Pathological teenage angst, six-string revolvers, and institutional learning facilities, followed by travels in Europe busking the streets and tubes of London, Amsterdam, and West Berlin, form the early musical training of Chris Arrell (1970- ).  A return to the states and the adoption of paper, pencil, and big eraser led to an undergraduate degree from the University of Oregon, and graduate degrees from the University of Texas at Austin and Cornell University.  Additional study includes selection for the Cornell/Columbia Exchange Scholar Program, the Aspen Festival of Music, the Stockhausen Summer Courses, and the Oregon Bach and Ernest Bloch Music festivals.  Arrell's teachers include Tristan Murail, Roberto Sierra, Steven Stucky, and Dan Welcher.
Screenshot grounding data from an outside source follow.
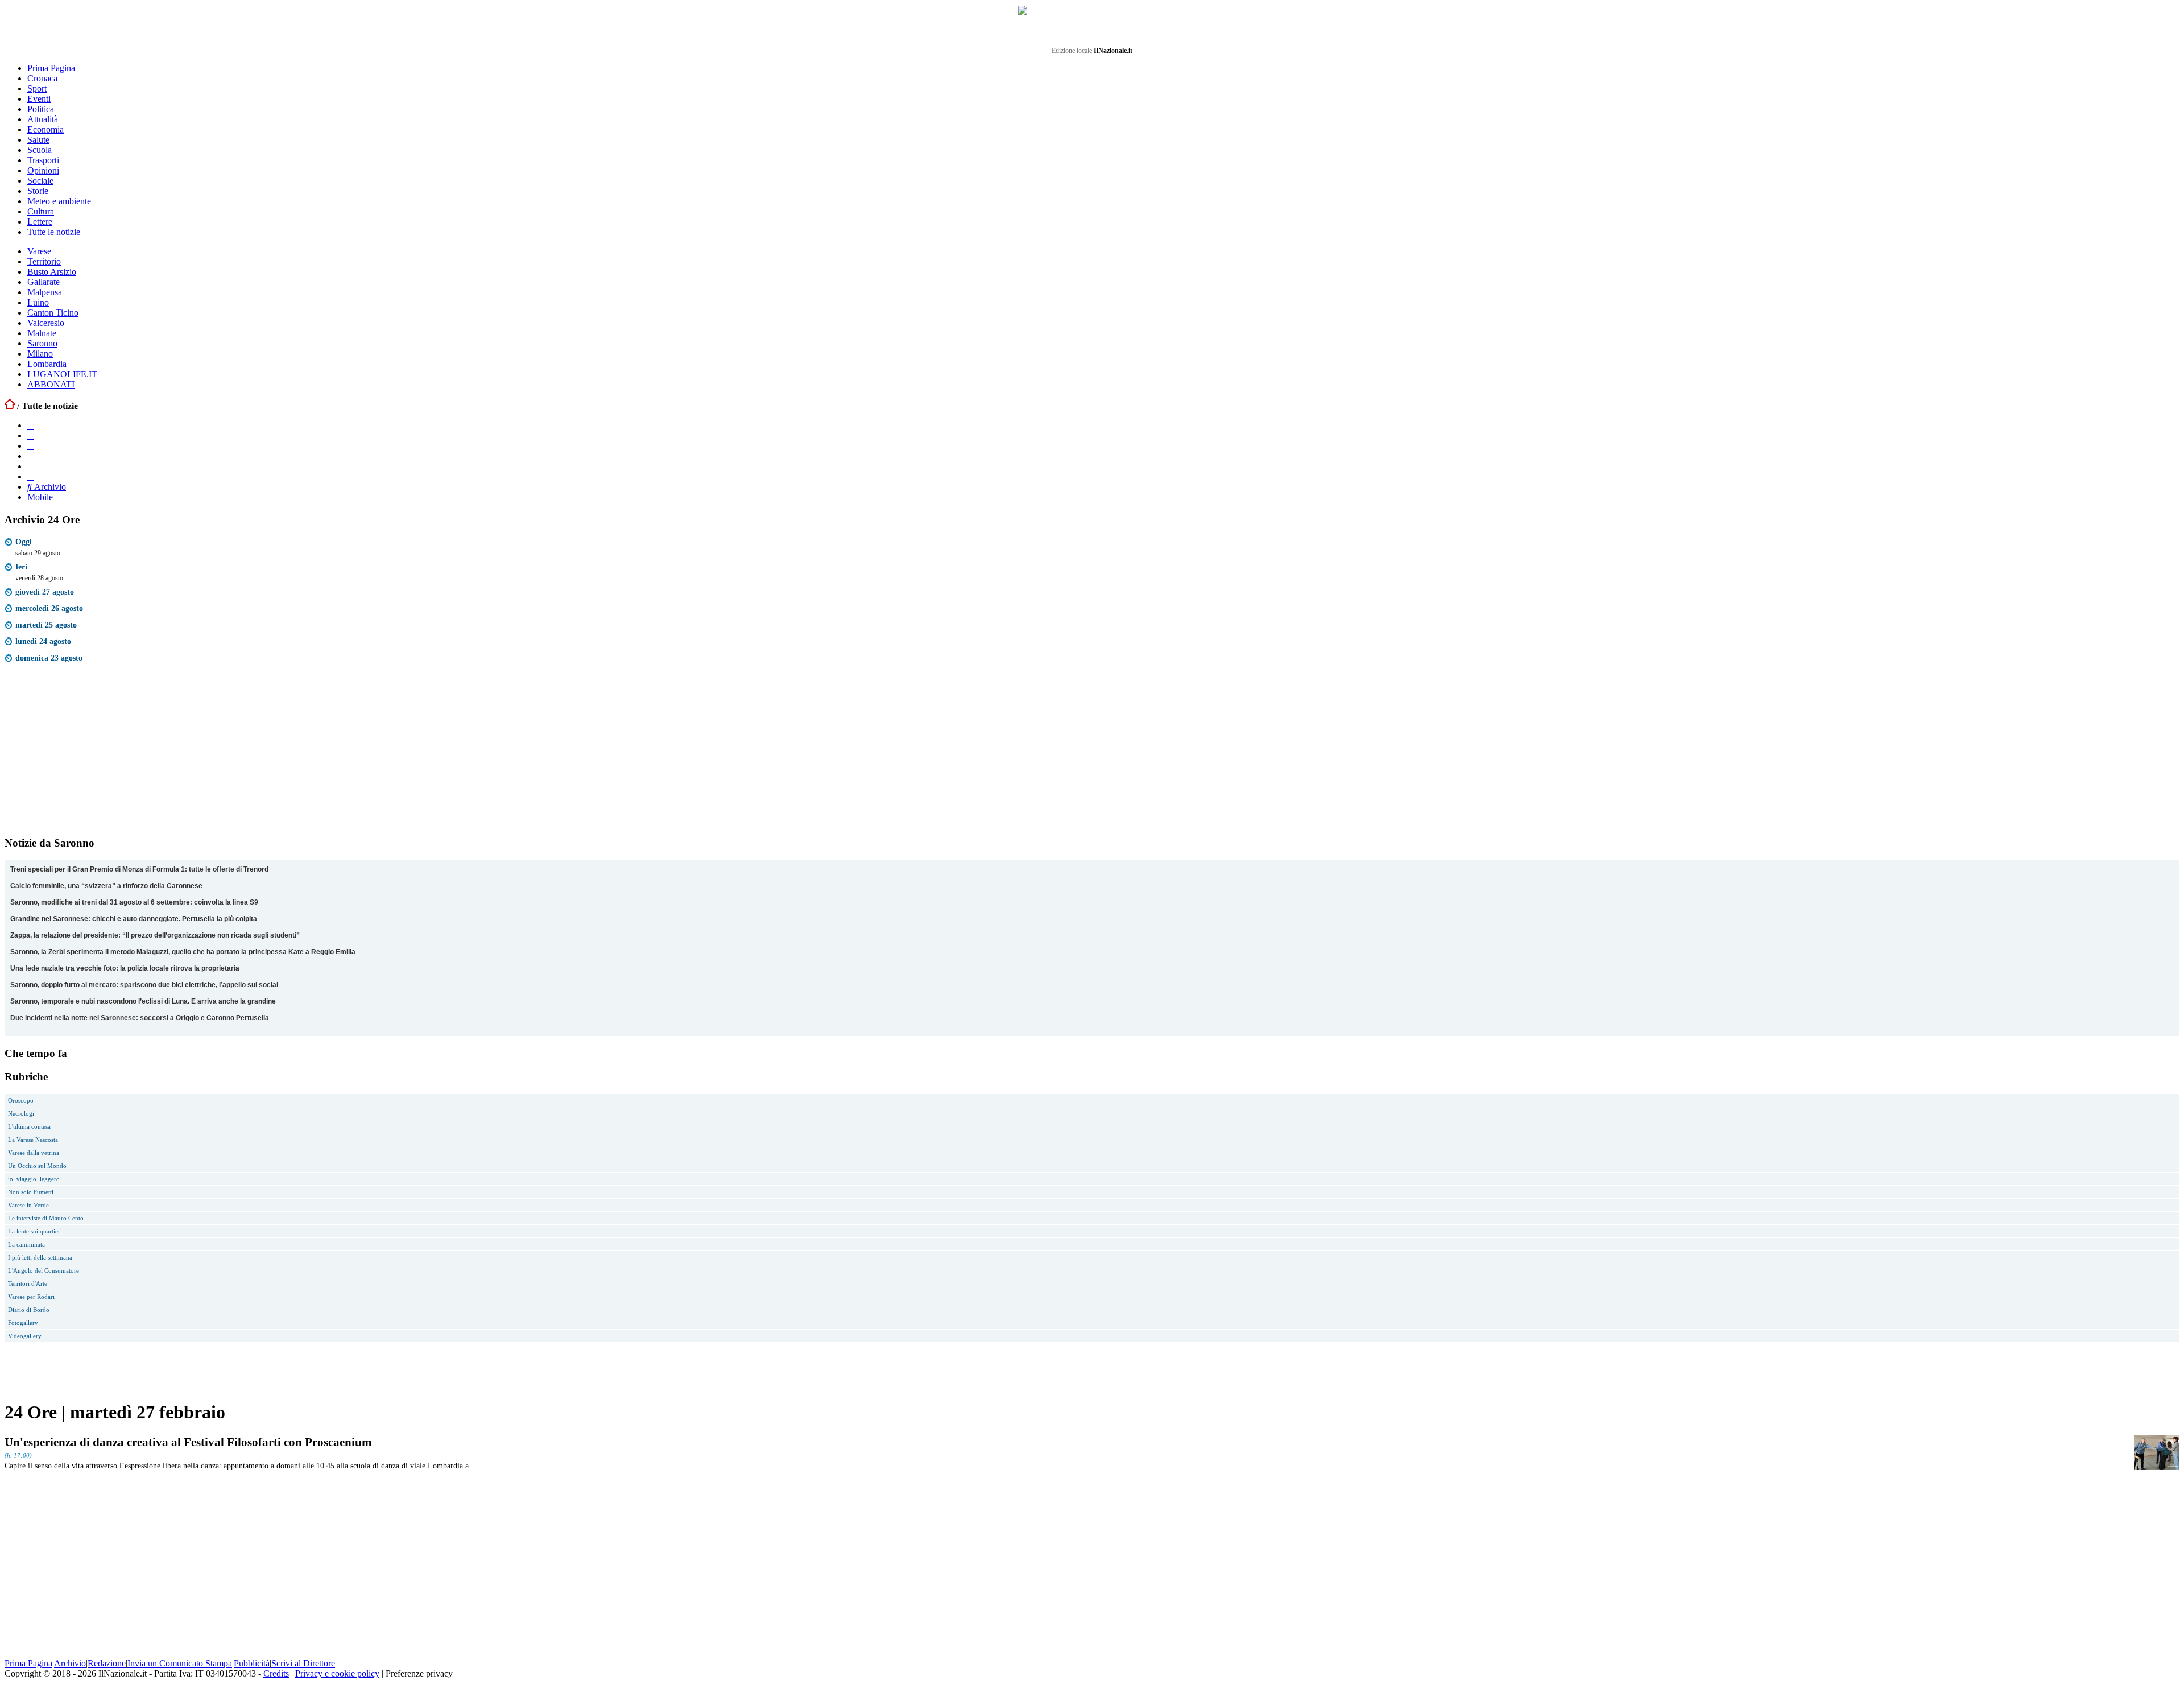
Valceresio (45, 323)
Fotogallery (23, 1322)
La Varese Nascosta (33, 1139)
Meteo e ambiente (59, 201)
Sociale (40, 180)
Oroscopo (21, 1100)
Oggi (23, 541)
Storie (37, 191)
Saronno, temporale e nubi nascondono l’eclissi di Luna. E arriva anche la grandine (143, 1001)
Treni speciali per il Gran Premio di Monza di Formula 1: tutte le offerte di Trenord (139, 869)
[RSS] (30, 456)
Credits (276, 1673)
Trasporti (43, 160)
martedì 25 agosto (46, 624)
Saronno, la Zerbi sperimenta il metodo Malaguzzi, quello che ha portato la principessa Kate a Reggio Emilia (182, 952)
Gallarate (43, 282)
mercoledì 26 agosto (49, 608)
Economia (45, 129)
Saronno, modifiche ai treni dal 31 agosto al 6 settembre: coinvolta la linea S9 (134, 902)
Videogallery (25, 1335)
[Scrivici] (30, 476)
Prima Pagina (51, 68)
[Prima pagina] (10, 406)
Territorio (44, 261)
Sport (37, 88)
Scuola (39, 150)
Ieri (21, 566)
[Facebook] (30, 425)
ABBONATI (51, 384)
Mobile (40, 497)
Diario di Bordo (28, 1309)
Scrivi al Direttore (303, 1663)
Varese (39, 251)
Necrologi (21, 1113)
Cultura (40, 211)
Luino (38, 302)
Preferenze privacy (419, 1673)
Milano (40, 353)
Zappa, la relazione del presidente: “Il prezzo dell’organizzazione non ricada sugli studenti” (155, 935)
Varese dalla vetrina (33, 1152)
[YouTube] (30, 446)
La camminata (26, 1244)
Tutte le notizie (53, 232)
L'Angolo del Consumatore (43, 1270)
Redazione (107, 1663)
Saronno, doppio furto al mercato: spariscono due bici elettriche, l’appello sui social (144, 985)
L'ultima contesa (29, 1126)
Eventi (39, 99)
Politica (40, 109)
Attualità (42, 119)
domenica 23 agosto (48, 657)
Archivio (49, 487)
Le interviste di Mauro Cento (46, 1218)
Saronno (42, 343)
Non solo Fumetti (30, 1191)
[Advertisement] (90, 752)
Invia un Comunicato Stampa (179, 1663)
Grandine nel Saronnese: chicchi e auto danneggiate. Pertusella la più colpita (133, 919)
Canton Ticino (52, 312)
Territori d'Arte (27, 1283)
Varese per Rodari (31, 1296)
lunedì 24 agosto (43, 641)
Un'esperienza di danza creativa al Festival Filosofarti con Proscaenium (188, 1441)
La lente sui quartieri (35, 1231)
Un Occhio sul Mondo (37, 1165)
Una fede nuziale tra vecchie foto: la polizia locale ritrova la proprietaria (124, 968)
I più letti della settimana (40, 1257)
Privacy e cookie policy (337, 1673)
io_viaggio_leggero (34, 1178)
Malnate (41, 333)
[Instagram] (30, 435)
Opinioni (43, 170)
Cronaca (42, 78)
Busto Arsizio (51, 271)
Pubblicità (252, 1663)
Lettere (39, 221)
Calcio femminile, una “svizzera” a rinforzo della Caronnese (106, 886)
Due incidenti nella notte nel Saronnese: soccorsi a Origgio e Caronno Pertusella (139, 1018)
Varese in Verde (28, 1205)
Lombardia (47, 364)
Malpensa (44, 292)
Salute (38, 140)
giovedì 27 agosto (44, 591)
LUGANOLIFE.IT (62, 374)
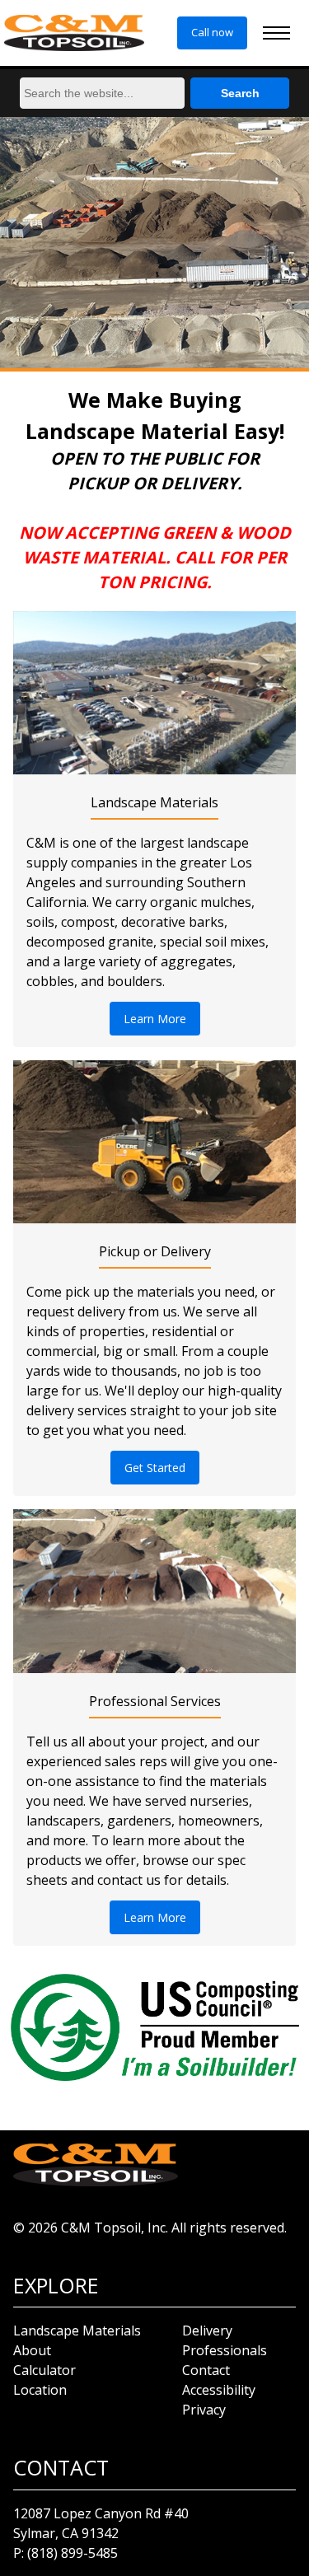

Arrell’s honors include commissions from the Fromm Foundation, Music at the Anthology, and Spivey Hall; prizes from the Salvatore Martirano Competition, the League of Composers/International Society for Contemporary Music, the Society of Composers, ASCAP, Cornell, and the University of Oregon; a Fulbright-Hays grant; residencies from the MacDowell Colony and the Atlantic Center for the Arts, and fellowships from the University of Texas and Cornell.

Live performances of Arrell's music include those given by Sonic Generator, Bent Frequency, Sospeso, Thamyris, saxophonist Rhonda Taylor, pianist Lisa Leong, mezzo Maya Hoover, the Admony-Kanazawa Piano Duo, members of the California E.A.R. Unit, Ensemble Green, newear, Neophonia, the Cornell Festival Orchestra, the Cornell Contemporary Chamber Players, the University of Texas New Music Ensemble, and the Aura New Music Ensemble, at venues such as Spivey Hall (Atlanta), the 4th Annual Contemporary Music Festival (Oakland, California), Eyedrum (Atlanta), Music at the Anthology (New York), CalArts, Bowling Green, multiple SCI conferences, New Music Café (Bloomington, Illinois), the International Electroacoustic Music Festival (Portland, Oregon), the Aspen Festival of Music, the Pacific Contemporary Music Center New Music Festival (Los Angeles), the Ernest Bloch Music Festival (Newport, Oregon), the University of Oregon Music Today Festival, Acousmania (Romania), the Goethe Institute of Rome, En Red O Soundscapes Symposium (Barcelona), and the 14th World Saxophone Congress (Slovenia).

Arrell’s electroacoustic pieces, “A is for Andiamo” and “Reel”, are included on volumes eight and two, respectively, of the Electroshock Presents Electroacoustic Music CD series (Russia), and have received broadcasts in North and South America, Europe, and Australia.